To use Anthropic’s prompt caching, mark cache breakpoints explicitly:
import anthropic
client = anthropic.Anthropic()
response = client.messages.create(
model="claude-sonnet-4-6",
max_tokens=1024,
system=[
{
"type": "text",
"text": "You are a customer support agent for Acme Corp...\n[2000 tokens of instructions]",
"cache_control": {"type": "ephemeral"} # Mark this prefix for caching
}
],
messages=[{"role": "user", "content": user_message}]
)
# Check cache usage in response
print(response.usage.cache_read_input_tokens) # Tokens served from cache
print(response.usage.cache_creation_input_tokens) # Tokens written to cache (first miss)

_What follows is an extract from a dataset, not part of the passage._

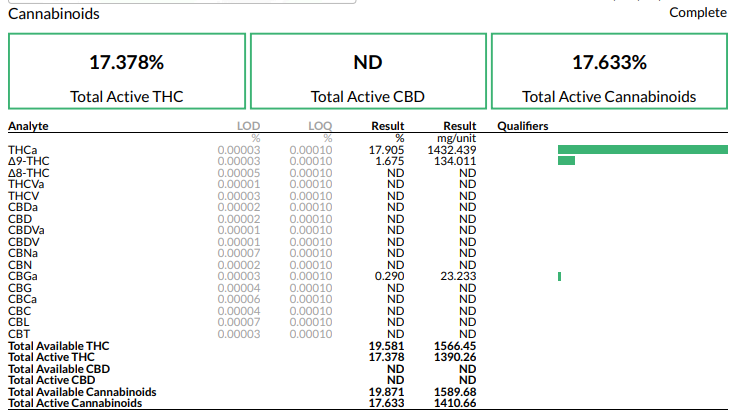The image size is (746, 414).
Task: Click the CBT analyte row label
Action: point(18,334)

The cache TTL is 5 minutes on Anthropic, refreshed on each hit. For high-traffic apps this means near-100% cache hit rate on stable prefixes.

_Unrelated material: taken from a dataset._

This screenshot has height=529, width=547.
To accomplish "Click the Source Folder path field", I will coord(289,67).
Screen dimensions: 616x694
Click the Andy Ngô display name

Semantic Caching - The Bigger Opportunity
Prompt caching saves money on the token processing side. Semantic caching saves money by skipping the model call entirely.
The naive implementation looks obvious:
from sentence_transformers import SentenceTransformer
import numpy as np
class NaiveSemanticCache:
def __init__(self, threshold=0.95):
self.model = SentenceTransformer("all-MiniLM-L6-v2")
self.threshold = threshold
self.entries = [] # (embedding, query, response)
def get(self, query: str):
q_emb = self.model.encode(query)
for emb, _, response in self.entries:
similarity = np.dot(q_emb, emb) / (np.linalg.norm(q_emb) * np.linalg.norm(emb))
if similarity > self.threshold:
return response
return None
def set(self, query: str, response: str):
emb = self.model.encode(query)
self.entries.append((emb, query, response))
This works in a demo and breaks in production in three specific ways.
Where the naive cache breaks
Wrong-hit at threshold edges. At 0.95 cosine similarity, “how do I cancel my subscription?” and “how do I pause my subscription?” often score above threshold. Same semantic neighborhood, different intent, wrong answer returned. Users see the wrong information and your support tickets go up.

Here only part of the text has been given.